§ What this task involves:
Reproduce every one of the following entries word for word, without the pictures.

Entries for pointing to words and elements
— start —

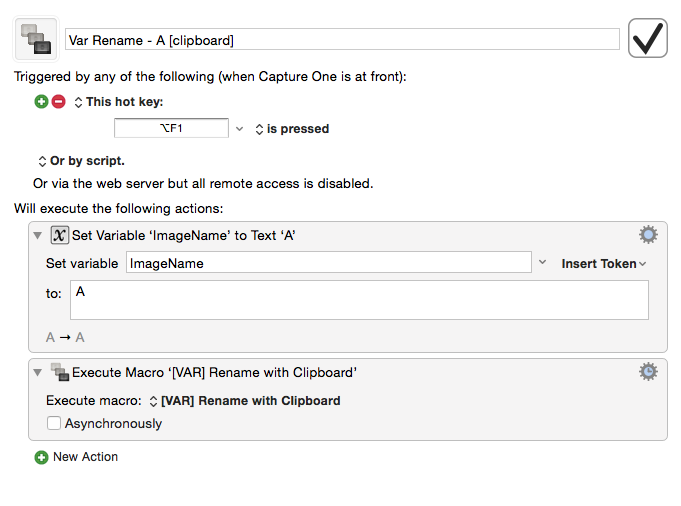Click the Execute Macro action icon

pyautogui.click(x=60, y=372)
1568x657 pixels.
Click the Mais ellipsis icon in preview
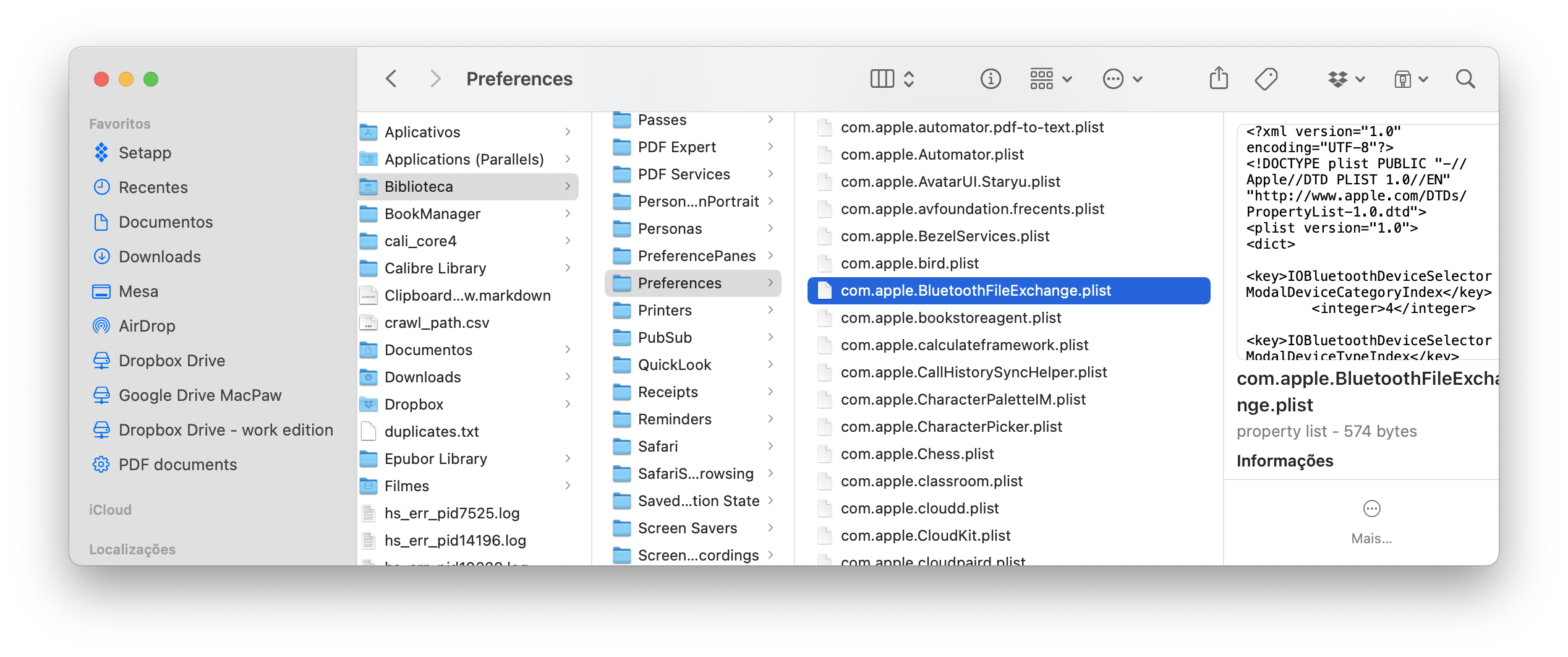pos(1371,509)
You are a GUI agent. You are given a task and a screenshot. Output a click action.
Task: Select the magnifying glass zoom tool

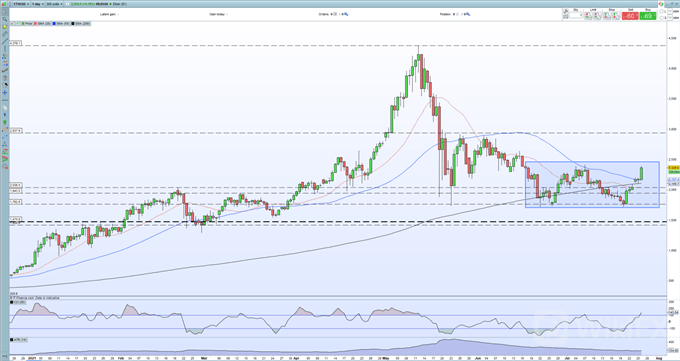5,19
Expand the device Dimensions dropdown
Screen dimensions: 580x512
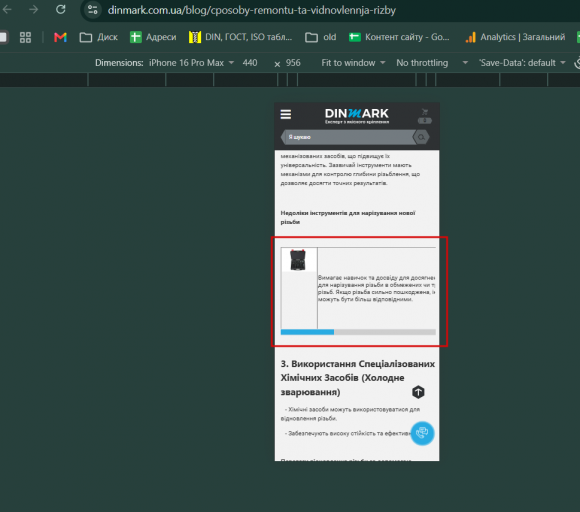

— end —

§ Written response:
Click the Execute Macro action icon

pyautogui.click(x=60, y=372)
1568x657 pixels.
Click the Mais ellipsis icon in preview
pos(1371,509)
You are a GUI agent. You are given a task and a screenshot. Output a click action.
Task: Select the magnifying glass zoom tool

5,19
Expand the device Dimensions dropdown
Screen dimensions: 580x512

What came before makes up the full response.